Work to be completed | List each line of the data that holds the word "https".

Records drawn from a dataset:
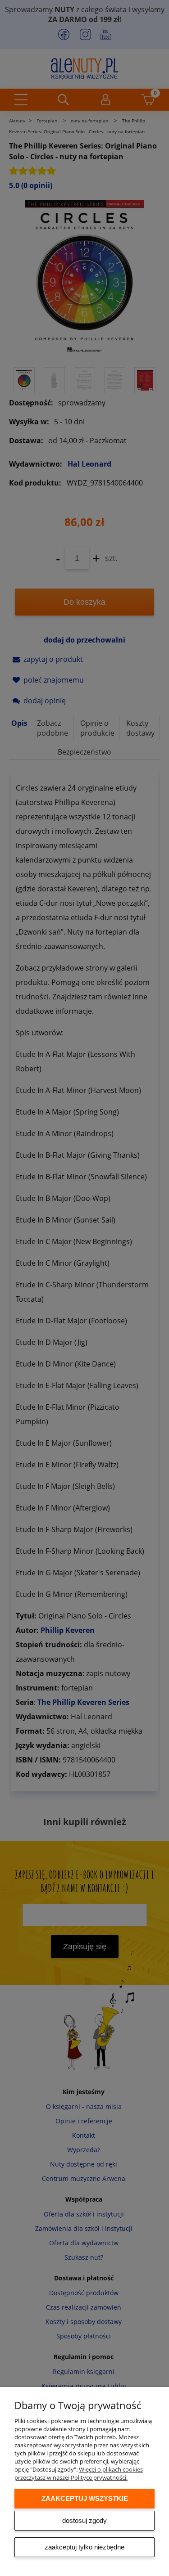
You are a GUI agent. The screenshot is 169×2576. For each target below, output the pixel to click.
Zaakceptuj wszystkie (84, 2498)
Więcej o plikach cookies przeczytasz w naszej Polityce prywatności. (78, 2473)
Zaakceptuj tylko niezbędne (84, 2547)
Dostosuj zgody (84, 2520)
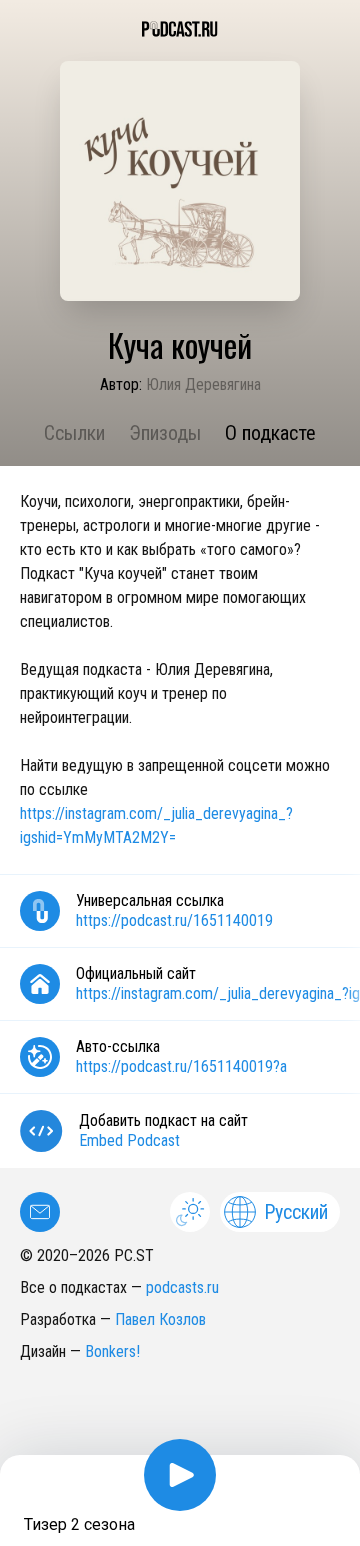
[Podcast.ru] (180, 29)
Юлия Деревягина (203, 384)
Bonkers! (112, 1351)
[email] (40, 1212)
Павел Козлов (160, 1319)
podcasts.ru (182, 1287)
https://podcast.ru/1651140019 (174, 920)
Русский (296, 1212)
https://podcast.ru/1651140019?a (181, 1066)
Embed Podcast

Reply |
https://podcast.ru/1651140019 (174, 920)
https://podcast.ru/1651140019?a (181, 1066)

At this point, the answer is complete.